La idea se instaló en su cabeza. Trató de recordar el estado de Gaspar: parecía fuera de sí, con el ánimo por los suelos y emocionalmente inestable. Y luego estaba el hecho de que se había arrodillado...
Pero era un adulto. Si se sentía mal, iría al hospital. Si estaba cansado, se dormiría. No sería tan tonto como para quedarse ahí arrodillado toda la noche.
Su orgullo no se lo permitiría.
Seguro que ya se había levantado, se habría dado un baño y estaría descansando en su cama.
Tras darle varias vueltas al asunto, notó que Pilar se movía inquieta en sus brazos. Preocupada de que la niña tuviera pesadillas, Micaela la abrazó con más fuerza y, cuando su hija volvió a caer en un sueño profundo, el cansancio también la venció a ella.
A la mañana siguiente, Micaela escuchó el sonido de una puerta y a Sofía hablando con alguien. Al bajar, se encontró con Adriana.
—Micaela, mi mamá extraña mucho a Pilar. ¿Podría llevarla un rato para que le haga compañía? —preguntó Adriana.
Micaela sabía que Damaris se llevaba muy bien con la abuela Florencia, así que debía estar destrozada.
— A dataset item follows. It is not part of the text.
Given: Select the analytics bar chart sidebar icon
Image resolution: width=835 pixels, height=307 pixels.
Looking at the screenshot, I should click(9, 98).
Pilar era la alegría de la familia Ruiz; quizás la niña lograra levantarle el ánimo un poco.
—Claro, voy por ella.
Adriana no había pasado a la casa de su hermano mayor. Supuso que Gaspar estaría descansando y no quiso molestarlo.
Micaela bajó con Pilar de la mano. Adriana se llevó a la niña y, antes de salir, se volvió hacia Micaela:
La cara de Gaspar contra su mano... estaba hirviendo.
Una urgencia tardía la invadió. Fue directo a la puerta comunicante y la abrió sin dudar.
Al entrar, la casa estaba en penumbra, con las cortinas cerradas. Vio una figura recostada en el sofá.
El corazón de Micaela dio un vuelco. ¿Por qué dormía en el sofá? ¿Por qué no había subido a su habitación?
Se acercó rápidamente y le puso la mano en la frente.
Estaba ardiendo. Micaela sintió que el corazón se le aceleraba del susto.
Gaspar tenía fiebre alta, muy alta. Justo cuando ella iba a retirarse para buscar un termómetro, una mano grande le agarró la muñeca con fuerza.
Micaela volteó. En la penumbra, Gaspar había abierto los ojos. Su mirada era como una brasa moribunda que intentaba reavivarse, pero no podía ocultar el agotamiento y el dolor profundo.